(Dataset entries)
= Beginning of Section =
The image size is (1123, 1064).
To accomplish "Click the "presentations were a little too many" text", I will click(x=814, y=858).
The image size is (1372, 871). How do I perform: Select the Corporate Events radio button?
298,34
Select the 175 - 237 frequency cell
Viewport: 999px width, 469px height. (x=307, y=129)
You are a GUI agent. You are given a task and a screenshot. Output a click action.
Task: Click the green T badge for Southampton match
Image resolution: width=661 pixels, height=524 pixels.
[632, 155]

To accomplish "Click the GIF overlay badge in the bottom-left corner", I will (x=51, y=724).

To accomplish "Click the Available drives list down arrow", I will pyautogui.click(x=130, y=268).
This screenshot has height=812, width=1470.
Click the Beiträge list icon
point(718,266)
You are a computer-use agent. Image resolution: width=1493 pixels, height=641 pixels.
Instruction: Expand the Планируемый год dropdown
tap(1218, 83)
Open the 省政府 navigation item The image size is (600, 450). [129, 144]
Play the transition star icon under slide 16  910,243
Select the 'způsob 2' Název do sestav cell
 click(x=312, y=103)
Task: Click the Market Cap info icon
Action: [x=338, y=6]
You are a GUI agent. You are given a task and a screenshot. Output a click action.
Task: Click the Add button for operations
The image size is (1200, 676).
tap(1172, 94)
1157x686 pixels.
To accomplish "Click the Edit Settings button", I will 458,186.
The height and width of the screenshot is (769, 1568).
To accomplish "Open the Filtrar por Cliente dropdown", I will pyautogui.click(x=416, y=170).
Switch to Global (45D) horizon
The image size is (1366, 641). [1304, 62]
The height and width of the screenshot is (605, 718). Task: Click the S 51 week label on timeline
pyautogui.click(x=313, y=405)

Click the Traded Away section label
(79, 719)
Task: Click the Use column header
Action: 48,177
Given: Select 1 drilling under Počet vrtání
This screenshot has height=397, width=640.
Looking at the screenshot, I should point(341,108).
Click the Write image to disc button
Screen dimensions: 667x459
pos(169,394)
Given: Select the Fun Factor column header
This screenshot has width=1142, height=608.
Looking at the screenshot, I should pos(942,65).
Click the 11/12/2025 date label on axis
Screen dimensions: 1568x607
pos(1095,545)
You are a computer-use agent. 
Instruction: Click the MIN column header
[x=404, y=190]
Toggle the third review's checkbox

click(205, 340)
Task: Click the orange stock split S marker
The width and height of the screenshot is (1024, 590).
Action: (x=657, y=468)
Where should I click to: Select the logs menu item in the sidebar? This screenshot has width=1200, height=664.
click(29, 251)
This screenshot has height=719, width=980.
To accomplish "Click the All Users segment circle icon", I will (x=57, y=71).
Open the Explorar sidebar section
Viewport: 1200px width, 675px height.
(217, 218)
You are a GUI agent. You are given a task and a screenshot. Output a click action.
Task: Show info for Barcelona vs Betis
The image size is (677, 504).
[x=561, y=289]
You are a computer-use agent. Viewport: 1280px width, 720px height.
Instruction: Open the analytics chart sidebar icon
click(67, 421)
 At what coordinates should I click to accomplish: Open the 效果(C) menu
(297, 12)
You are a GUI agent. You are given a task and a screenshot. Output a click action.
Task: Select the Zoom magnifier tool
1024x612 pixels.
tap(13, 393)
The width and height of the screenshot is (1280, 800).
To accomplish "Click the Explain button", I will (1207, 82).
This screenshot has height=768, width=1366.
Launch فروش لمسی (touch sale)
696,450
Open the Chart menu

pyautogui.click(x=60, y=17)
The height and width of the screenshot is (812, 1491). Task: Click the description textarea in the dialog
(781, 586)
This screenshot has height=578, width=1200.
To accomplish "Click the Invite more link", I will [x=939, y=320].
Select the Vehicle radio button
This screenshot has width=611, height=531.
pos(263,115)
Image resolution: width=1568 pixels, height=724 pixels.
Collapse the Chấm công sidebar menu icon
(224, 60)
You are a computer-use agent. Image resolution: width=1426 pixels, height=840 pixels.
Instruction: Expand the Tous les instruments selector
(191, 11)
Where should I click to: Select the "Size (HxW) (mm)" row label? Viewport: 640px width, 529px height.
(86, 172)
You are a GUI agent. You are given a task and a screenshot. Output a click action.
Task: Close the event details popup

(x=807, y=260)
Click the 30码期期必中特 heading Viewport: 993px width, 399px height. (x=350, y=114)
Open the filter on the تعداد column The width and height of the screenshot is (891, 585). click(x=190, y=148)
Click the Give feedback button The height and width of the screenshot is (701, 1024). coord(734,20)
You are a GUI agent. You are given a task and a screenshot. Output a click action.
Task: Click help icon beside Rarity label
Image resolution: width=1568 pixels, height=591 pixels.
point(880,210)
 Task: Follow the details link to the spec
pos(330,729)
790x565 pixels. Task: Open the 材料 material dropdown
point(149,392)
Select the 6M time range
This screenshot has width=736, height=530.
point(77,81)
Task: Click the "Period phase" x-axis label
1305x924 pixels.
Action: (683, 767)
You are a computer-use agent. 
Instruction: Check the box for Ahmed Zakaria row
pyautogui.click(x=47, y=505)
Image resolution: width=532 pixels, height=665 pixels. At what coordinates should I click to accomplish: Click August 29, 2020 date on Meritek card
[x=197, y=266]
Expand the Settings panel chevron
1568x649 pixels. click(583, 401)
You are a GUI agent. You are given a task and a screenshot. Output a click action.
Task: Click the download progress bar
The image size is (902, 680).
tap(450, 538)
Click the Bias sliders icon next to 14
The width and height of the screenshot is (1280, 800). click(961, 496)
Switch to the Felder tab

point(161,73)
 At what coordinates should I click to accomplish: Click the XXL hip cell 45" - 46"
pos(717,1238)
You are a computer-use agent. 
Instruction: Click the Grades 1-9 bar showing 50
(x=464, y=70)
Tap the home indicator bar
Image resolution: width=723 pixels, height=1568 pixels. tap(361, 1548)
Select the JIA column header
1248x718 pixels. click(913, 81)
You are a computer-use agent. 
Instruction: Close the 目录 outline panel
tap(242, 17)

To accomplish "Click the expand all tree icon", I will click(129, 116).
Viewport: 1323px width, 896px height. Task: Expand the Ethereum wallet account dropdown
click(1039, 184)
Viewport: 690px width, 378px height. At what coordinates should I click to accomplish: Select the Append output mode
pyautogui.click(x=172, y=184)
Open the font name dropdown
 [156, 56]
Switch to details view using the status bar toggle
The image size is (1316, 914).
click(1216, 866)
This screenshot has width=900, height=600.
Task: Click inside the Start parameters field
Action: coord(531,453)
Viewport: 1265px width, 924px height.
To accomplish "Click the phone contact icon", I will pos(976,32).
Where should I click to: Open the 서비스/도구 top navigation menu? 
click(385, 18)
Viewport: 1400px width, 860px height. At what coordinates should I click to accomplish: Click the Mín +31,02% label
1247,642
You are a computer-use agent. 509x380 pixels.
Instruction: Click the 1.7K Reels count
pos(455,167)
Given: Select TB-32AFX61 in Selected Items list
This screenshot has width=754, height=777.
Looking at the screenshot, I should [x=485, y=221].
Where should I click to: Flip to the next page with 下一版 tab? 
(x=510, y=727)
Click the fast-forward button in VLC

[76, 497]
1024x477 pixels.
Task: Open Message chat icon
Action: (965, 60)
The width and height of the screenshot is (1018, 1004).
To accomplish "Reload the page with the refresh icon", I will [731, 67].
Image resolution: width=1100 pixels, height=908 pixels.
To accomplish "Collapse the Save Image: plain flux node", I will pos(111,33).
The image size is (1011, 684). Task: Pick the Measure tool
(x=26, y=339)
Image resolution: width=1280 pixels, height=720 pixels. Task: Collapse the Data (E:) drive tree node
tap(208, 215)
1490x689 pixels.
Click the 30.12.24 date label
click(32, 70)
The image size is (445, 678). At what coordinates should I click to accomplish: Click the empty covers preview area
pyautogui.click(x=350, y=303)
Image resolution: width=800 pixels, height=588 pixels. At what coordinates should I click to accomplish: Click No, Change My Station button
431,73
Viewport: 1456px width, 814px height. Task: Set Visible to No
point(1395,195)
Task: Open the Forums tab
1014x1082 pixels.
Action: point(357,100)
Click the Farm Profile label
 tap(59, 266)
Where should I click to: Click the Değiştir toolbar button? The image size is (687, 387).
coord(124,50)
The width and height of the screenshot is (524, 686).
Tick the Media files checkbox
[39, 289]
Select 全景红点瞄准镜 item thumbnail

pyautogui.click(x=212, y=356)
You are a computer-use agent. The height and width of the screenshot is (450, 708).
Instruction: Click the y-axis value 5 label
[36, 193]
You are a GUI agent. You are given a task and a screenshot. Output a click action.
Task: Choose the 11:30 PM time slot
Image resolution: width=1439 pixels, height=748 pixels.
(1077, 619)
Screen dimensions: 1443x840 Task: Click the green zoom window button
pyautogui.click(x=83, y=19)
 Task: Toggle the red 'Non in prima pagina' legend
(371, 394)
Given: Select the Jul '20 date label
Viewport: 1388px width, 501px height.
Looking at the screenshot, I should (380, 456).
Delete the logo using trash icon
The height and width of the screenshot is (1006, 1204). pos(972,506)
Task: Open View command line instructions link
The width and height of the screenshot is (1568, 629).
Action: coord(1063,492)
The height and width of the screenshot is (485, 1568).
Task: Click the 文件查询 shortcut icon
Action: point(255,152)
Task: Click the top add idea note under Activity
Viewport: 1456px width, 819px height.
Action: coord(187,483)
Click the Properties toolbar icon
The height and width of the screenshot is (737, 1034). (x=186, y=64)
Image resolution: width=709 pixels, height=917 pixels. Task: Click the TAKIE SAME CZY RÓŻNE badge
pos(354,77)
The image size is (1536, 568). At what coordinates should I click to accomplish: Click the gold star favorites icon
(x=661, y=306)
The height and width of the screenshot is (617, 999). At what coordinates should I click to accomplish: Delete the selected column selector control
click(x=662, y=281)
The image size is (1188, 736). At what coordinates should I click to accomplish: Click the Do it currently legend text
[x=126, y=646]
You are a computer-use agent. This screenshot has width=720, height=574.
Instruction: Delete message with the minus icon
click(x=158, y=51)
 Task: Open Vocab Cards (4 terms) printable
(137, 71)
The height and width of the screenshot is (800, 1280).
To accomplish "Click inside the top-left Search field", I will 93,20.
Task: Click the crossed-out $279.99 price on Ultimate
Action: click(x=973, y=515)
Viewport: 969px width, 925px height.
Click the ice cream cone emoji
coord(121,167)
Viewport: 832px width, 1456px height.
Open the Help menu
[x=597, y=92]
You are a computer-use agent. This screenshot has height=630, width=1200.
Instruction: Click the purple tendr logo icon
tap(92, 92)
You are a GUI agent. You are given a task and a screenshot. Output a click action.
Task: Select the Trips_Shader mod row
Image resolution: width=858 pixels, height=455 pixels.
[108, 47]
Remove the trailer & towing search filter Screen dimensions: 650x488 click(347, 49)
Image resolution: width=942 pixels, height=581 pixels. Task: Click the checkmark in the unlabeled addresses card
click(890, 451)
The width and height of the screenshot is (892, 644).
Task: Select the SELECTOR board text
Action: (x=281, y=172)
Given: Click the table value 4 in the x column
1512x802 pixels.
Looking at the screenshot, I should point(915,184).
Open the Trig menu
= End of Section =
Your reply should hold every line from the data that contains "under", copied in full.

Play the transition star icon under slide 16  910,243
Given: Select 1 drilling under Počet vrtání
Task: Click the top add idea note under Activity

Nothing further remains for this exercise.